Banish Morning Fatigue



You may feel tired in the morning if you’re not getting enough sleep but it also can be linked to your physical and mental health. A few lifestyle changes can help you fight that morning fog. Some are easy to add to your morning routine but others can take a little time to get use to.


We all love to hit that snooze button but research shows that it has a negative effect on our brain and our morning routine and creates more fragmented sleep. 

Pro-tip: Try the 90-minute sleep cycle hack by setting two alarms — one for 90 minutes before you want to wake up and one for when you actually want to wake up.


2. Drink a glass of water first thing

Fatigue is a classic symptom of dehydration, and can trigger feelings of sleepiness, changes in cognitive ability, and mood disruptions. Let a glass of water freshen up your entire body before you get moving. If water isn't your thing we suggest a wheatgrass shot to get that energy flowing.


3. Splash your face with cold water

Taking cold showers are reported to reduce sick-day absences from work.But these can take time to get use to and are not for everyone.
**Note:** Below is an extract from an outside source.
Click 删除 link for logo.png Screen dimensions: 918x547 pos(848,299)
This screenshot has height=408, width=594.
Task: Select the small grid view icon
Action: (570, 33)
If you don’t want to take a full shower, a splash of cold water to the face, to signal a temperature change to your body, can also do the trick.


4. Eat a breakfast that includes protein

Research shows that skipping this first meal can negatively affect your energy and ability to pay attention throughout the day.Food is fuel. Give your body some calories to put it into action at the start of the day. 

A high protein breakfast has been shown to benefit muscle health and to support weight loss by increasing muscle mass, energy expenditure (calories burned), satiety hormones, glucose regulation and by decreasing the desire to snack at night.


5. Do some light exercise

Research shows doing some light stretches, yoga, pilates or a jog can really help lift that morning fatigue. It also helps boost your energy throughout the day. Improve focus and cognition. Put you in a better mood. Lower your risk for diabetes.